→ **PASSAGE TO READ**
┌────────

It’s been a wild ride in the oil and gas industry, and it’s not over yet. Even after recent improvements, oil prices have fallen nearly 60% from their 2014 highs, and natural gas prices have remained low. To put these price moves in context, since 1982 there have only been three other periods of time when crude prices have fallen by more than 50% in six months: the 1986 oil price collapse, the 1991 Gulf War and the 2008 financial crisis.1
This recent price drop has created stress across the energy industry, from exploration and production (E&P) enterprises and oilfield service providers to midstream and downstream companies. And numerous ancillary businesses will also likely feel the pain, ranging from the hotel operator in Williston, ND, to the car dealer in Midland, TX. Residents and businesses in boom towns that have seen exponential economic growth in the past five years may quickly feel the impact of the “bust” cycle that typically follows a “boom” in commodity prices.
For U.S. E&P companies, the challenges are unique. In speaking with our clients and others connected to the industry, we have identified several themes that could play out over the coming months:
Determining UCC, State Mineral Rights
Many U.S. E&P companies have multiple farm-out or joint operating agreements that are potentially governed by multiple state laws. Further complicating matters, many of them funded their initial developments with net profit interests or overriding royalty interests subject to interpretation of state real property laws.
Secured creditors should be diligent in ensuring that their liens are properly perfected on both leases and mineral rights. In a restructuring, determining priority between federal UCC and state mineral rights as creditors fight for their fair shares can become extremely complicated and litigious.
Structural Changes to Procurement
Over the past couple of years, companies across the oil and gas industry have been more concerned with service quality and speed than unit price when buying goods and services. When crude prices are above $100 per barrel, companies can afford to “leave money on the table” because of the ROI associated with new production. But now that oil prices have dropped dramatically, resetting supplier pricing should be one of the highest priorities for all oil and gas, service and related companies. In high-demand locations (e.g., Permian, Bakken, Eagle Ford, and so on), falling labor prices should translate to savings across the industry.
Suppliers that provide E&P companies drilling rigs, equipment, transportation and water management services are already feeling the impact as E&P companies retrench their operations and reduce their capital expenditures in the face of declining prices. These oil field service companies have reacted quickly to the turmoil in the oil markets by reducing headcount and idling equipment where possible; however, many of these suppliers funded their rapid growth through debt issuances and are significantly levered in the face of a severe contraction of their revenues. Most oil field service companies could potentially face revenue declines of at least 20% to 40% during 2015 based on announced reductions in E&P drilling, and backlogs are shrinking.

└────────

→ **EXTRACTED RECORDS**
┌────────

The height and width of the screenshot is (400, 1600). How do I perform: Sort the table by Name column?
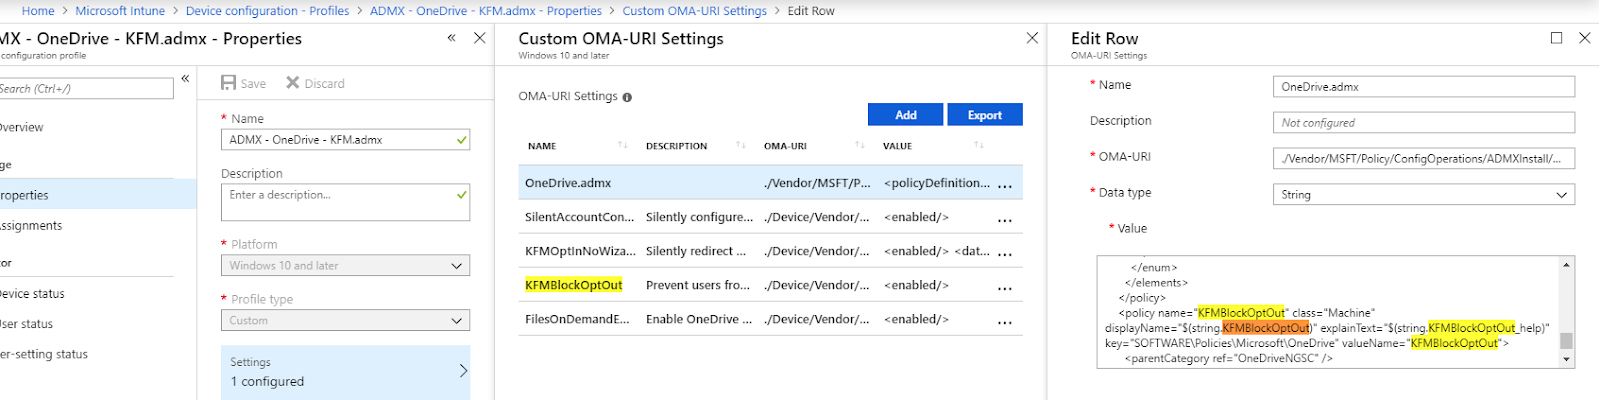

└────────
┌────────

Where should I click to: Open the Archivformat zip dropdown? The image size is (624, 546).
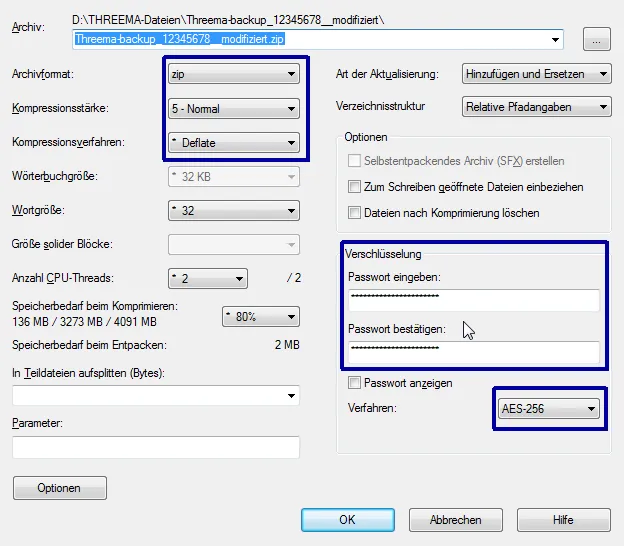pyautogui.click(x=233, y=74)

└────────
┌────────

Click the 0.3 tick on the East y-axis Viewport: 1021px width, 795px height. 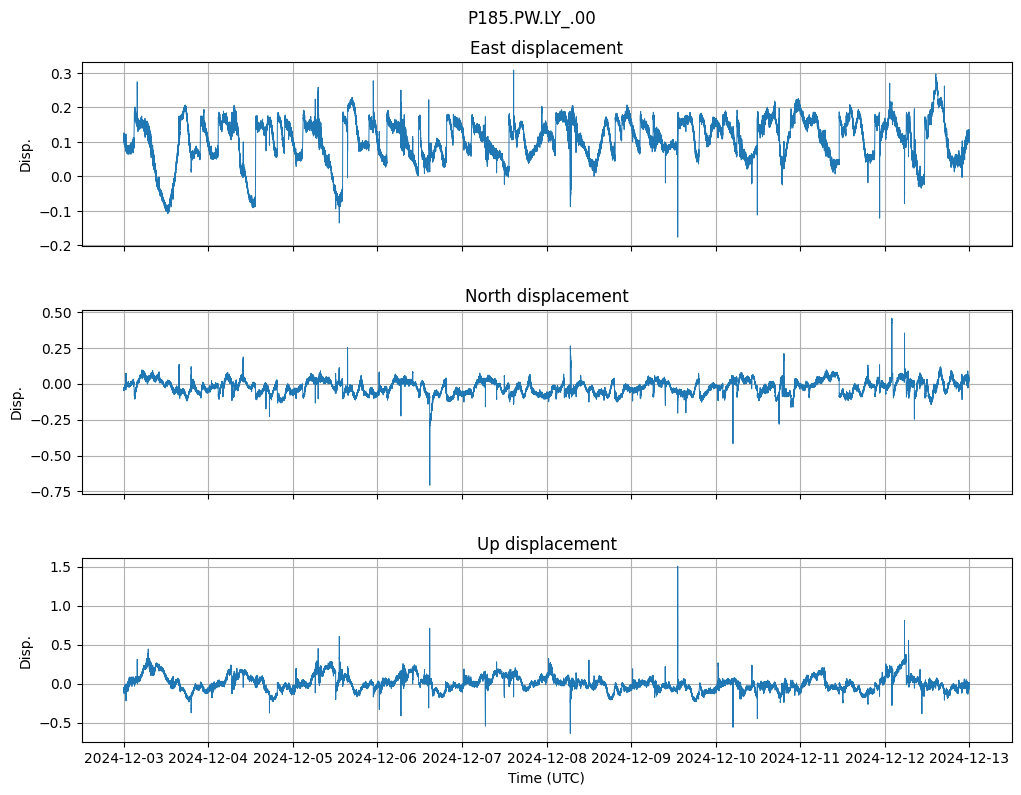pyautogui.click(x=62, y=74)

└────────

From the oil price slump article above, quote everything from "For U.S. E&P" down to "real property laws.".

For U.S. E&P companies, the challenges are unique. In speaking with our clients and others connected to the industry, we have identified several themes that could play out over the coming months:
Determining UCC, State Mineral Rights
Many U.S. E&P companies have multiple farm-out or joint operating agreements that are potentially governed by multiple state laws. Further complicating matters, many of them funded their initial developments with net profit interests or overriding royalty interests subject to interpretation of state real property laws.